* [Task to complete]: For the records that follow, please set down exactly the lines between the one holding "[Search on Gdetraffic.com] (174, 8)" and the one holding "гэмблинг, (126, 273)", inclusive, and only those.
** Record excerpts follows **
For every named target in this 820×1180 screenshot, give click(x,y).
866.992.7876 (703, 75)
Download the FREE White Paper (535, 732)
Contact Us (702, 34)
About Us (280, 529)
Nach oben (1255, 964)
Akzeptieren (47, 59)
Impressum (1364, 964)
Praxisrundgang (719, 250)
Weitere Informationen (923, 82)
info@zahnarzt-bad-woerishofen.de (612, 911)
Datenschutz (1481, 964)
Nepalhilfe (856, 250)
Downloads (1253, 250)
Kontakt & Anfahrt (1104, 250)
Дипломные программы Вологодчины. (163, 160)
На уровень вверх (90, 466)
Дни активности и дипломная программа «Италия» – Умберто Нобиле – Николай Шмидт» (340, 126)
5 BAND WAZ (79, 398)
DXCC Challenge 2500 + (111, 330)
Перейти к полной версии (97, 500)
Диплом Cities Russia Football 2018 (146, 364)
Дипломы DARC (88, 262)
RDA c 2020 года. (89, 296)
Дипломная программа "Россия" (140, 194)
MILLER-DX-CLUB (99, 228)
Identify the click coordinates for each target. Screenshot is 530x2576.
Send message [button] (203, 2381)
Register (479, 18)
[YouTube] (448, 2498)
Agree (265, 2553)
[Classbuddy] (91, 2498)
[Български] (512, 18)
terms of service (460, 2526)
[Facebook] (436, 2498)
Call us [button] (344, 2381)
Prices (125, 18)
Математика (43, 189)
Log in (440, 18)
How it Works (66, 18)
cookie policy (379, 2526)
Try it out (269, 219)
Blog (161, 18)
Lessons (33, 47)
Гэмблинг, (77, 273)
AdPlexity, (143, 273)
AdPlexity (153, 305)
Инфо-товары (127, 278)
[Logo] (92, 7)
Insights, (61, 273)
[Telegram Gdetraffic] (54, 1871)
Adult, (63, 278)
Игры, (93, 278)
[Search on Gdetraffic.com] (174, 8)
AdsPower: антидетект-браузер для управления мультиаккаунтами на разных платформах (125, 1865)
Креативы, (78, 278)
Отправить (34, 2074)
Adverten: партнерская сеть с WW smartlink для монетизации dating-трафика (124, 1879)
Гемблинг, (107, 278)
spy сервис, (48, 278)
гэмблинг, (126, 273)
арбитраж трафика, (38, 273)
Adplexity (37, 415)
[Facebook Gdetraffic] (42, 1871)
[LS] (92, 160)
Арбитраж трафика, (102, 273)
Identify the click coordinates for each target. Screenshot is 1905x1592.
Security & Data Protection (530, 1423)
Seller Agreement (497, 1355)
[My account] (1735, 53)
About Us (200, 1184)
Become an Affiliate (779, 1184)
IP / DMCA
** End of Record excerpts **
* [Output for this exercise]:
[Search on Gdetraffic.com] (174, 8)
AdsPower: антидетект-браузер для управления мультиаккаунтами на разных платформах (125, 1865)
Креативы, (78, 278)
Отправить (34, 2074)
Adverten: партнерская сеть с WW smartlink для монетизации dating-трафика (124, 1879)
Гемблинг, (107, 278)
spy сервис, (48, 278)
гэмблинг, (126, 273)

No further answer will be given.